Lo único que sé es que este servidor sonrió graciosamente, dulcemente, melíficamente…
¡Explíquese hombre!
—Caminando en dirección contraria a la mía venía un matrimonio en compañía de su fiel e inseparable amigo, no aquel matrimonio que va al restaurante Labarthe, sino otro matrimonio.
Descripción
Él, cien años. Si no los representa, merece tenerlos. Alto, flaco, cascado: la dentadura, pura encía, la piel con más arrugas que un acordeón.
Ella, cuarenta y cinco a cincuenta otoños: un crepúsculo magnífico; ojos pirotécnicos, curvas como para dedicarse a estudiar de inmediato la trigonometría e investigar de qué modo matemático es posible tirar una cotangente a un seno sin tocar el coseno, en fin, ríanse ustedes de la Pompadour, de Recamier y de todas las grandes madamas de que habla la historia.
Mujer para ser vista a la luz artificial, como diría un cronista social.
Él (el otro él) treinta y cinco abriles, barbilindo, al decir de los clásicos españoles; pura línea de caballero galgo, bien fajado de gomina, empolvado, ceñido, uñas a la manicura y pies a lo bailarina, y aquí tienen ustedes al terceto que derritió mi mal humor.
Y es que donde va el anciano, allí encuentra usted a su amigo, y ella ¿cómo lo va a dejar sólo al esposo? ¿No sería una crueldad, una acción incalificable? Y he aquí entonces que momia, barbilindo y dona, hacen un conjunto delicioso.
Pero no vayamos por mal camino. No. Lo que ocurre es que ese joven está ansioso de ilustrar su espíritu con las verdades y conocimientos que atesora el anciano.

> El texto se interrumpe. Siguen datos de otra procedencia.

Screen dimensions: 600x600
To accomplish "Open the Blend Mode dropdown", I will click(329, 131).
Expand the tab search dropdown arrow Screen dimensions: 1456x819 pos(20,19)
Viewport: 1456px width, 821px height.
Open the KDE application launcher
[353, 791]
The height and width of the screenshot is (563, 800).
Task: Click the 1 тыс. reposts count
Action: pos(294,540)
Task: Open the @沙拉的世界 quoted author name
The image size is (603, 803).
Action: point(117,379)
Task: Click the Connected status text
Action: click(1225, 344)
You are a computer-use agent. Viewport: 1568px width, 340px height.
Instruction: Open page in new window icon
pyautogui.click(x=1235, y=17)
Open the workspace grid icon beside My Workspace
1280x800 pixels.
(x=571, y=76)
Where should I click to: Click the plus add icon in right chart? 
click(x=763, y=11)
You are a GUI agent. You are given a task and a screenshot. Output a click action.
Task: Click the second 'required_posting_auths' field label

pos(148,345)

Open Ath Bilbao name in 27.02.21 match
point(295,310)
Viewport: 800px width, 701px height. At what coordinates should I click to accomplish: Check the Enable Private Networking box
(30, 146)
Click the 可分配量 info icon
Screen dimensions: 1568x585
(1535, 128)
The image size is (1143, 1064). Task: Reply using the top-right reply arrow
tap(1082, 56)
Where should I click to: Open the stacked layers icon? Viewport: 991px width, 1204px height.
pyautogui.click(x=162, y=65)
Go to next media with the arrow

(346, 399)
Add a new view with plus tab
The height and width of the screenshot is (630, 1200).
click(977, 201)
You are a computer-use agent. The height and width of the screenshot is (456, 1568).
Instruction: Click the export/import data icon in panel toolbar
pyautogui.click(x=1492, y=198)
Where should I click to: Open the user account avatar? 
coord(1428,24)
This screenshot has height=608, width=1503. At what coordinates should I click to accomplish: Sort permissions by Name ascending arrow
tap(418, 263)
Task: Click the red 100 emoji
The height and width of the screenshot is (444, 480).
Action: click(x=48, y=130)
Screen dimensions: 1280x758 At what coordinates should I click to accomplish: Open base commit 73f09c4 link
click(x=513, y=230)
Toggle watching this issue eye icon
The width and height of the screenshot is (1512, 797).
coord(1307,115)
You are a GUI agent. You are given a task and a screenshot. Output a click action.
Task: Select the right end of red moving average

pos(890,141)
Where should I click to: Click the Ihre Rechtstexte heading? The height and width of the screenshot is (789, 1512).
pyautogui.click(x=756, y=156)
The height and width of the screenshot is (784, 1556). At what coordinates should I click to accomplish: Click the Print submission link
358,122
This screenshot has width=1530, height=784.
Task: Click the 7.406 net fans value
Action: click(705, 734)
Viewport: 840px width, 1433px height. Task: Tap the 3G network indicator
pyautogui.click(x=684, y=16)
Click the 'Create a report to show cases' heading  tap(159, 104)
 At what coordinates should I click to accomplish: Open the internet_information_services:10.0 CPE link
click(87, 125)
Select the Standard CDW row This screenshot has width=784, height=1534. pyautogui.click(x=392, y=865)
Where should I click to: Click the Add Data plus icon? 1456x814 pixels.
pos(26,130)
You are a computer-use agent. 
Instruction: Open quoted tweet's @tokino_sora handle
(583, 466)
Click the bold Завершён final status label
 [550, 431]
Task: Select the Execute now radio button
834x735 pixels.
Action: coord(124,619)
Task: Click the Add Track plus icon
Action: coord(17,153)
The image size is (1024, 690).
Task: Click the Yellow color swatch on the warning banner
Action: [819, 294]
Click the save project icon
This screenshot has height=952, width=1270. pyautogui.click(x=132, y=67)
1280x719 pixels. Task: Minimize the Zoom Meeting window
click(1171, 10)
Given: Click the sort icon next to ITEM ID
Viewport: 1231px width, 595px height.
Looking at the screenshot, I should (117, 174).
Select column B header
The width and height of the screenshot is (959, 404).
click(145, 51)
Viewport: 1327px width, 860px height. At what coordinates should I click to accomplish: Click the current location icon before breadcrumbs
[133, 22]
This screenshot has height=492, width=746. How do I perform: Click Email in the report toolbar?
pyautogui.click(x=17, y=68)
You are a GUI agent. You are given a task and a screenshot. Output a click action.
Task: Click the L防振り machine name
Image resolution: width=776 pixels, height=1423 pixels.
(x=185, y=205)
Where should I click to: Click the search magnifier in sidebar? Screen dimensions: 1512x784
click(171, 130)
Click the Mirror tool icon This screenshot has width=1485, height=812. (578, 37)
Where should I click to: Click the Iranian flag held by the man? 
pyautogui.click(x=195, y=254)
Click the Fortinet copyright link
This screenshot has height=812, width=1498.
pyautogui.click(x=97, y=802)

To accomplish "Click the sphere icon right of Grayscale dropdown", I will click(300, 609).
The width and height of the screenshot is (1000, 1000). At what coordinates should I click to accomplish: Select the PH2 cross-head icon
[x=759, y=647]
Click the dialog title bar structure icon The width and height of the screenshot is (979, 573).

Y no puede resistir a su desmedido afán de acumular experiencia. Ella, a su vez, amorosa y diligente, tampoco puede resignarse a perder la compañía del hombre que tanto adora. ¿Y si lo pisa un carro? (A los ómnibus los llaman «carros» en este país. A los carros, no sé cómo los llaman).
¿Cuál es la consecuencia de dichas dos solicitudes que llevan una dirección contraria, es decir, la del joven que quiere enriquecer su intelecto con la experiencia del carcamal y la de la esposa en cuidar a su museo andante? Que siempre donde está uno puede usted encontrar a los tres. Y luego San Agustín se rompía la cabeza para comprender el misterio de la Santa Trinidad.
Mal haría en suponer alguien que los tres se aburren. Por el contrario; se llevan que da gusto verlos. El joven no hace nada más que abrir la boca de admiración y respeto, escuchando todo lo que dice el anciano. Y a ella el ver este tipo de armonía la pone tan contenta que va bailando casi de feliz. Y es lógico: ama tanto a su esposo, que ¿cómo no le van a agradar esas muestras de admiración que el joven barbilindo produce con su boca, nariz, orejas y oídos? Y tanto la alegran que a veces, dejándose llevar de su entusiasmo, le da unas palmaditas en las espaldas al joven, y el joven comprende que son como las palmadas de una hermana. El anciano se da cuenta de que son puras caricias fraternales… y aquí no pasó nada.
¿Qué corazón, por duro que sea, no se enternecería frente a dicho espectáculo? ¿Qué alma, por insensible y malvada, no se emocionaría de dulzura al contemplar al anciano que desparrama su sabiduría caudalosa como un río de leche y de miel, en los oídos de un joven ansioso de conocimiento y de una mujer que rabia por enterrarlo… quiero decir, por cuidarlo? (Freud tiene razón cuando estudia las palabras equivocadas).
¿Se dan cuenta, ahora, por qué mi mal humor perrero se derritió, como la nieve al sol, o como la melancolía de un L. C.[3] al que le notifican que la portación de armas quedó sin efecto y puede salir del cuadro 5.º para ir a robar otra vez?